More Virtualized Storage
An important distinction that big data VARs should appreciate is that virtualized storage is not the same as software defined storage; virtualization is a subset of software defined storage.
Virtualization abstracts workloads from the underlying hardware, essentially transferring the workload to a virtual machine, which is a really nothing more than a software construct. Software defined storage decouples the storage hardware from the control software in order to make control autonomous from the hardware, but it also does much more. Where storage virtualization pools distribute data sources into a central virtual repository, software defined storage gives you control over that data, including how the data is accessed and automated controls.
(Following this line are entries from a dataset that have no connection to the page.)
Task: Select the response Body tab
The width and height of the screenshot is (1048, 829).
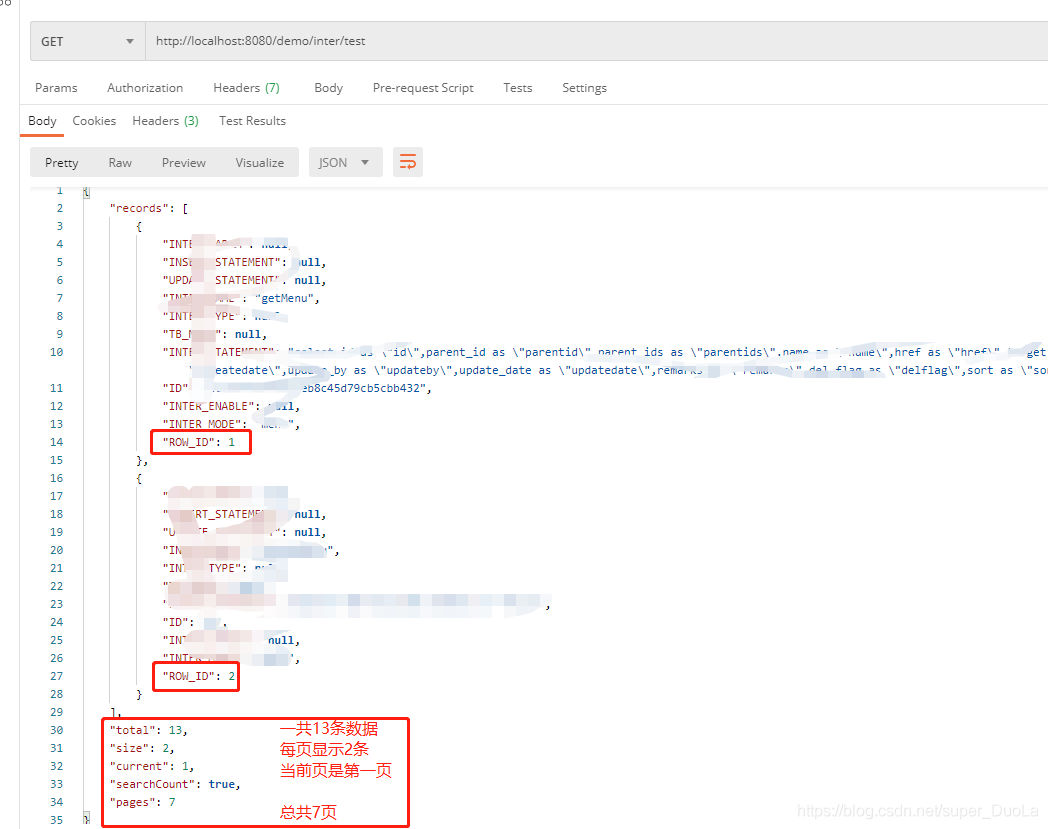Action: pos(42,121)
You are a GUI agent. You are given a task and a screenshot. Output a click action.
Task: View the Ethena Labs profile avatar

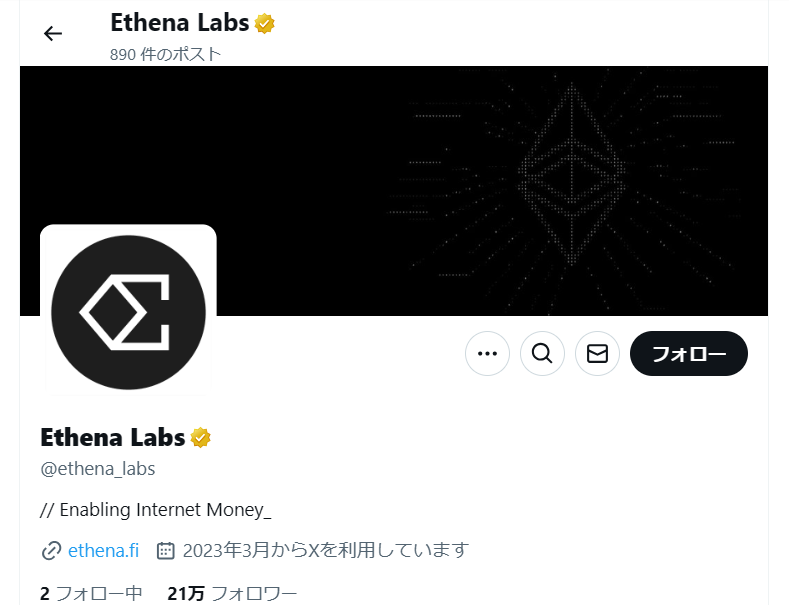[128, 312]
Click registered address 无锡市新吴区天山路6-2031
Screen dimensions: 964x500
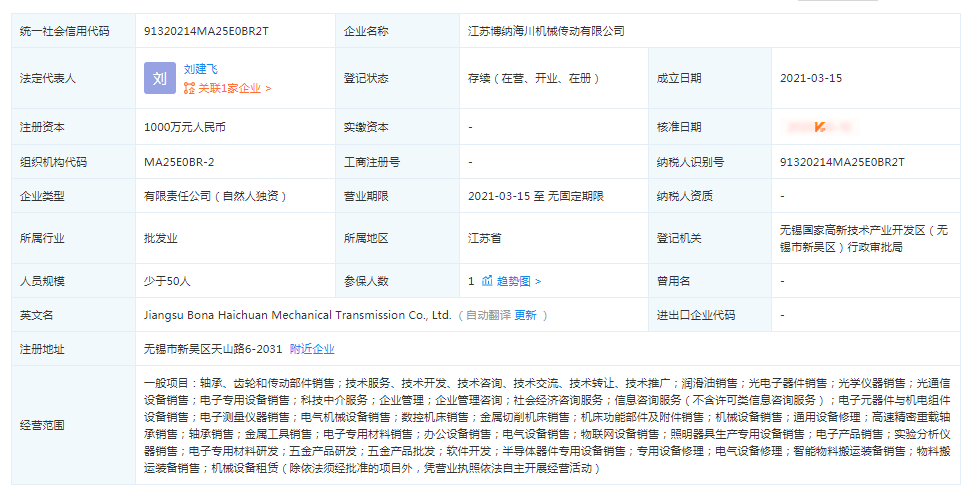(x=213, y=349)
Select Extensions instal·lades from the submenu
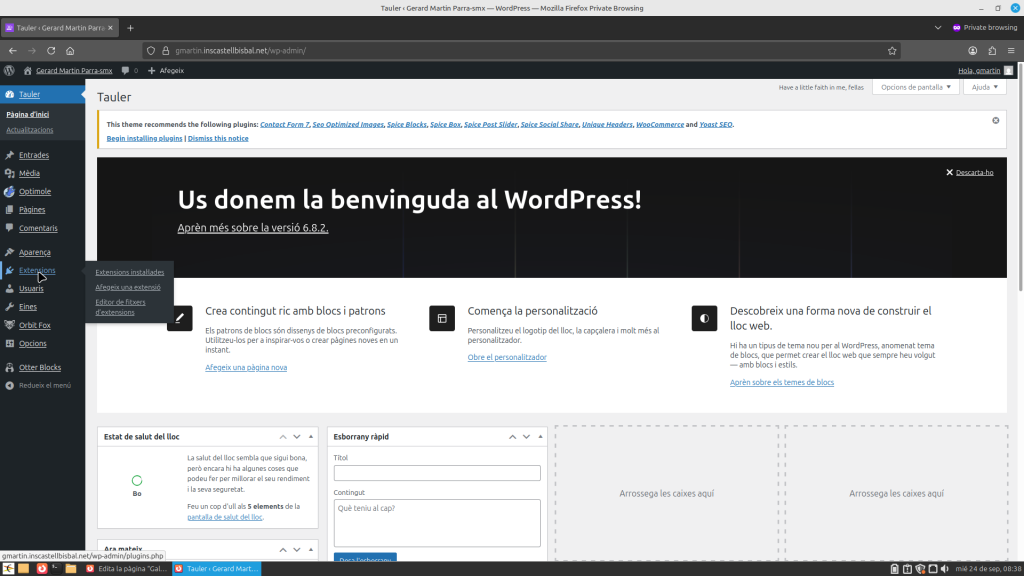 [x=129, y=272]
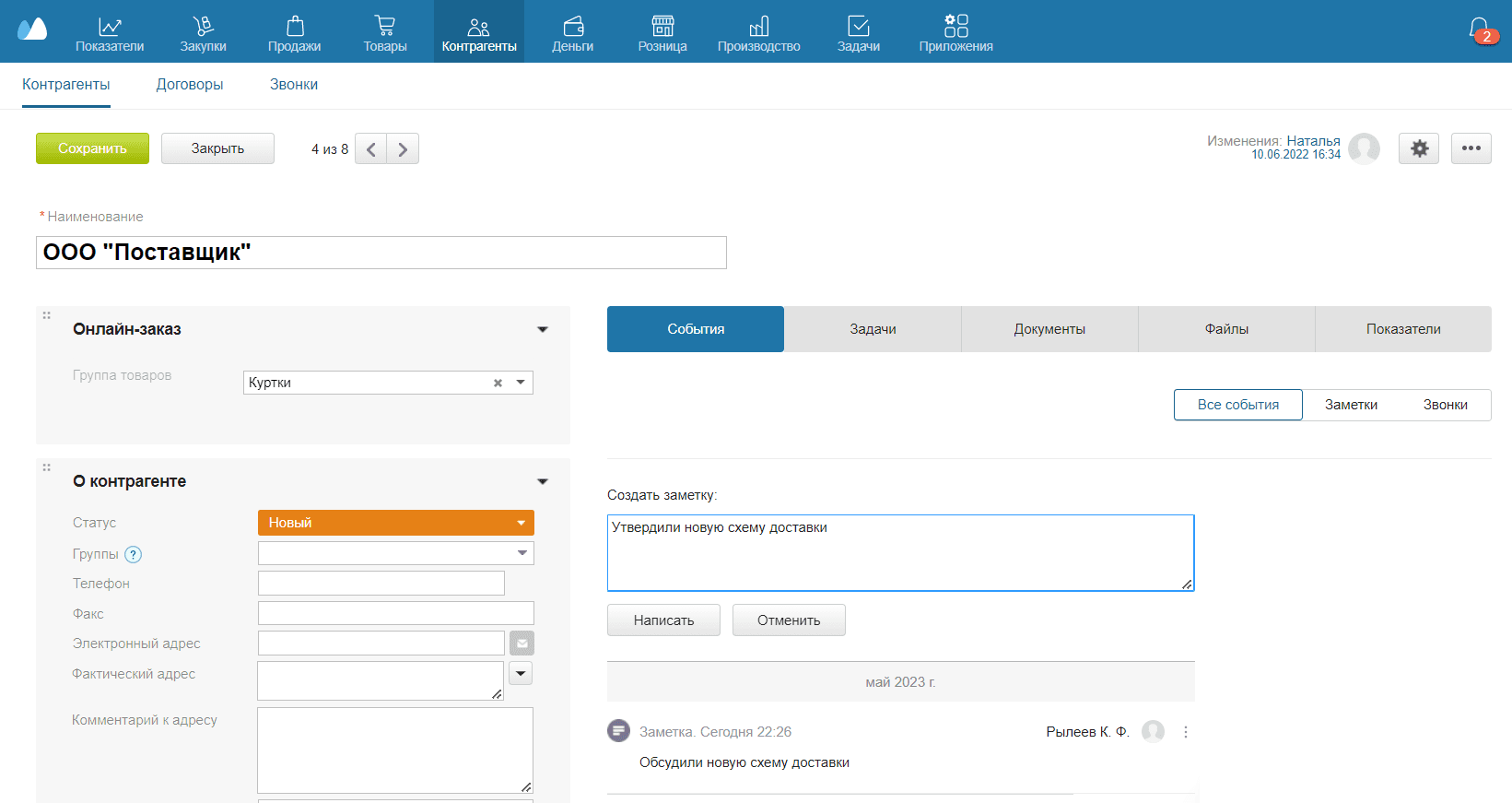Clear the Куртки product group selection
The height and width of the screenshot is (803, 1512).
point(498,383)
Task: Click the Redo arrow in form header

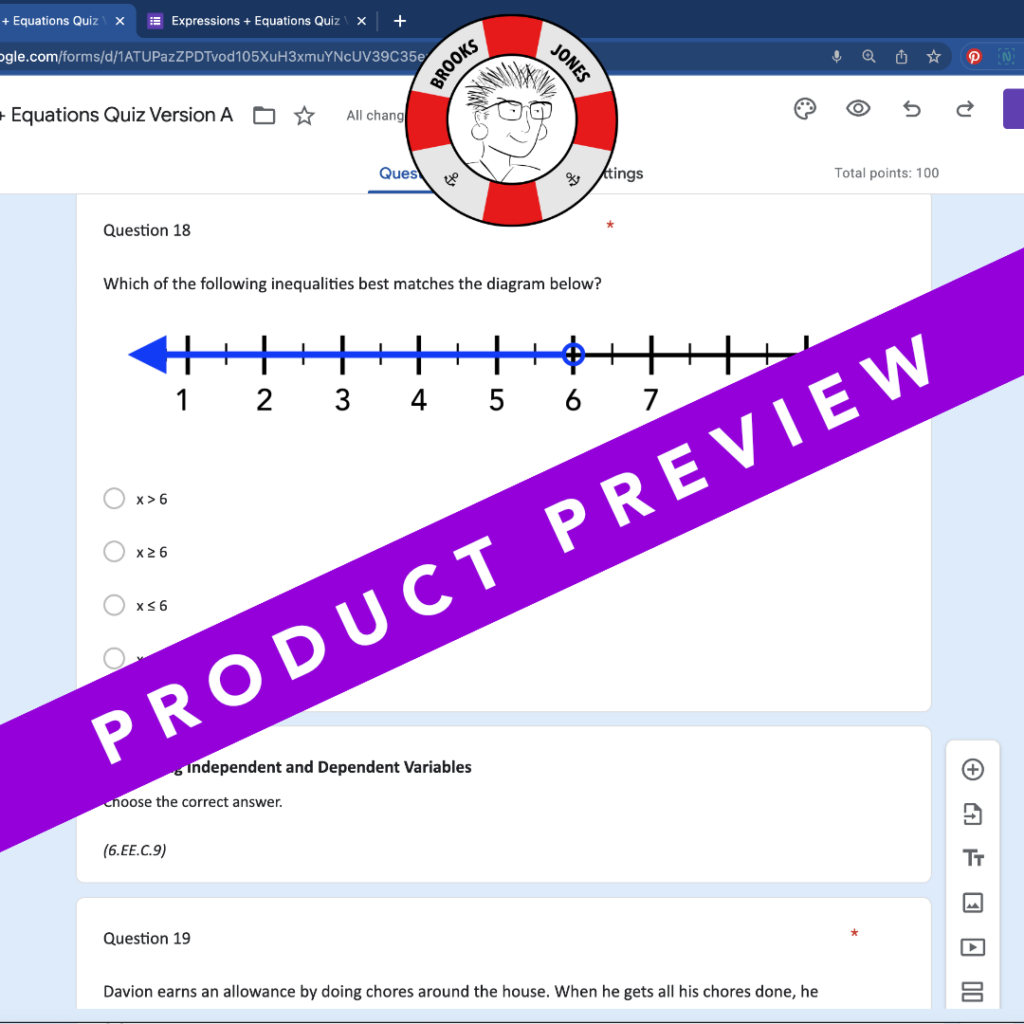Action: [965, 109]
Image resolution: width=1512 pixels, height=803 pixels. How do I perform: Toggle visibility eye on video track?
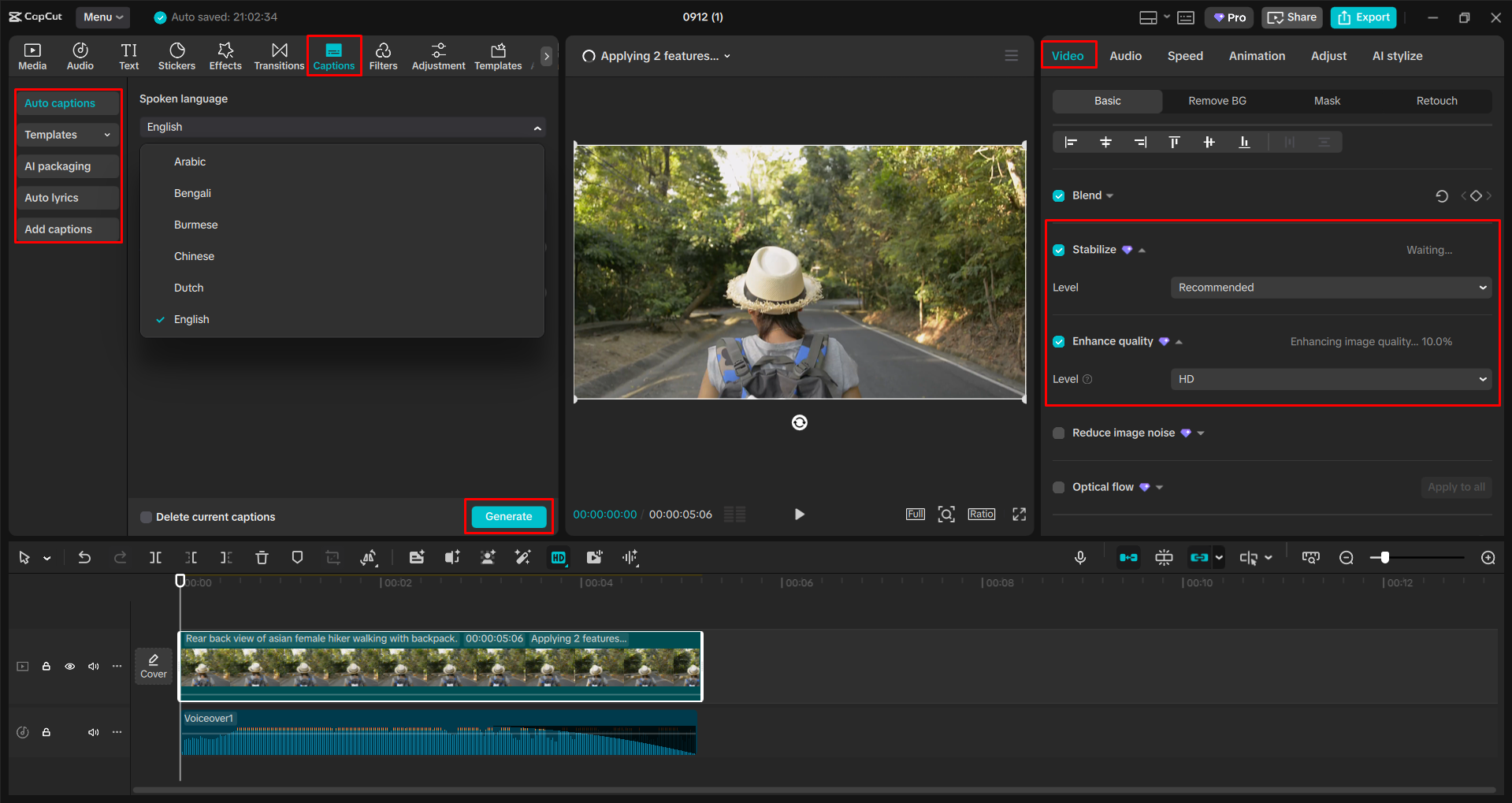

As big data VARs understand, virtualization is an important part of any big data project. Virtualizing data storage and computing resources is the best way to get the speed and response time needed for big data analytics. Using virtualized storage allows you to pool data from enterprise and cloud repositories in a seamless fashion and get the performance you need; software defined storage allows you to control and automate access to the data pool.
Migration to More Flash-based Storage
Another of the leading software defined storage trends is the adoption of more flash-based data storage. All-flash storage systems and storage systems that mix solid-state drives (SSDs), hard disks, and flash-based caches are becoming increasingly popular to boost overall performance. Since software defined storage opens up storage possibilities to any platform, adding more flash storage is logical and very cost effective.
Performance and scalability are the two biggest storage requirements for big data. Available data storage has to be scalable to accommodate changing demands, such as adding social media conversations to big data analytics. The data storage also has to be elastic enough to handle vast amounts of new data as needed. And storage has to be fast in order to meet the demands of real-time analytics.
Flash-based storage meets both these criteria. Deploying multiple virtual machines in the same physical server increases demand for more input/output operations per second (IOPS), so the solution is either server-side flash or more SSDs.
When you incorporate flash-based storage using software defined storage you get more options for optimization, new possibilities in data center design, new ways to virtualize big data workloads, and general better performance and scalability.
Software defined storage is going to force enterprise architects to rethink their data storage designs using commodity hardware, cloud storage, virtual storage arrays, and abstract control methodologies. These innovations in data storage are what make new trends such as big data analytics possible.